I’d been playing Far Cry New Dawn for about an hour when a dusty neuron in the back of my brain began to fire, two thoughts connecting in real time. New Dawn is a spin-off title in the Far Cry series, but is a direct sequel to 2018’s Far Cry 5. The cynical view of its production and release is as easy as it is ultimately reductive — Ubisoft found a way to recycle last year’s assets and package it as a brand new game. As AAA production budgets go, the bean counters must be delighted. By Grabthar’s hammer, what a savings.
The memory causing that dusty neuron to fire in the first place was this: in 2016, Ubi were roundly criticised for re-using the world map from Far Cry 4 as the basis for that year’s spin-off title, Far Cry Primal. Perhaps working under the assumption they could get away with it, Ubi never mentioned the recycled map nor gave any indication that their (otherwise extremely good) caveman simulator had a connection to Far Cry 4 (because, to them, it didn’t). In Far Cry New Dawn, Ubi are embracing their thriftiness and putting it on front street for all to see — not only are they re-using assets from last year’s game, they’re remixing those assets, sending players to familiar locations altered in surprising ways.
The game also represents a bit of a narrative power move.
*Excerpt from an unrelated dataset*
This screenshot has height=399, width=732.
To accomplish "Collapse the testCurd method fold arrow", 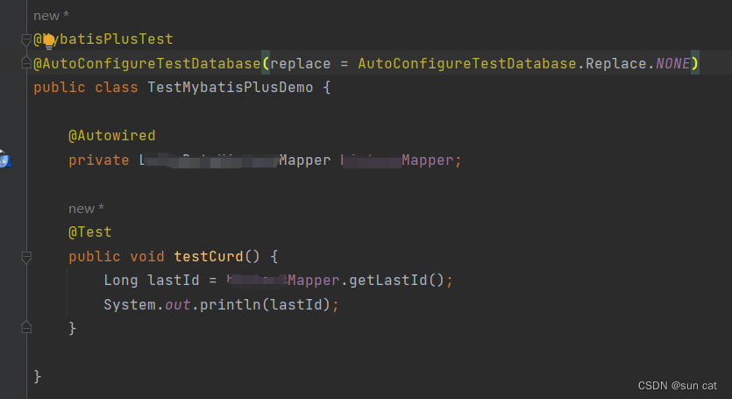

Far Cry 5‘s conclusion was a divisive one and left many players feeling as though they’d had the rug pulled out from under them. As the villainous Joseph Seed smirked directly into the camera, a nuclear warhead rising into the air behind him, it was hard not to wonder why you’d worked so hard to save Hope County if it was always going to be rendered meaningless at the last second.
New Dawn takes that bitter pill and turns it into an opportunity, grounding the series in an entirely new setting.
It’s been 17 years since Joseph Seed went nuclear. The Hope County players got to know so well in Far Cry 5 has been radically altered by the destruction. It has endured a nuclear winter and emerged on the other side in a state of renewal. In the midst of a real-world phenomena called a Superbloom, the former Hope County is now home to a settlement called Prosperity, a place where survivors and newcomers alike have built as a bulwark against roving Highwaymen gangs led by despotic twin sisters Mickey and Lou. I saw a few familiar faces returning from Far Cry 5, but the bulk of the cast is made up of people who have never known a world any different from the one New Dawn presents. This allows Ubisoft to have some fun with the setting, painting buildings in garish colours and crafting ad-hoc weapon accessories from empty cans, elastic bands and grim determination.
Our New Dawn preview included only a few alterations to the established formula. The most notable for me was Escalations, the ability to relinquish your hold on captured outposts, returning them to enemy. Doing so raises the outpost’s three-tiered star rating, ratching the difficulty and allowing you to tackle them again, resulting in greater resource hauls for success. I’ve long grumbled about the enemies in Far Cry being bafflingly chill about you clearing out their bases and it’s great to see Ubi addressing this little incongruence at last.
Escalations are a part of the game’s new “light RPG” approach to progression. On the surface, this resembles lovely big damage numbers erupting out of enemies as you shoot them like its Destiny or Borderlands. As you start to pick at it, you’ll find that a great number of things have been made upgradeable. Weapons, vehicles, even Prosperity itself can be upgraded with the materials you scavenge from the wasteland in exchange for new gear, perks, missions and more.
The other new feature is Expeditions. These are missions that take place away from Hope-County-that-was and are actually dotted all around the ruined, post-apocalyptic USA. They are functionally infiltration missions — get into some heavily guarded structure, compound or zone and extract a precious supply cache. Get the supply cache to a safe distance and meet your helicopter pilot friend for extraction. These missions can be attempted solo, but have certainly been built with co-operative play in mind. It was definitely fun taking apart a beached aircraft carrier with a friend, but the reward was quite a bit sweeter when I pulled the heist off on my own.
Beyond this, the game very much felt like Far Cry as we know it. My three hour session saw me thrashing welded-together cars off-road, scouting outposts with my binoculars and figuring out exactly what I’d need to quickly unlock the bow. The series has always been at its best when it gets out of your way and lets you indulge your most ridiculous desires. In New Dawn‘s post apocalyptic setting, this kind of maniacal behaviour not only makes sense, it is wholly expected. The new saw launcher weapon should be evidence enough of that all by itself.
Far Cry New Dawn doesn’t feel like it’s looking to reinvent the wheel any more than Far Cry 5 was, but that doesn’t mean it isn’t willing to try a few new things. As a title outside the mainline franchise, it’s ideally suited to minor experimentation, and it feels like that’s exactly what Ubi’s doing here. For long-time fans, it promises more of what you know and love.
The author was flown to Sydney courtesy Ubisoft Australia for this preview. Far Cry New Dawn launches February 15, 2019 on PlayStation 4, Xbox One and Windows PC.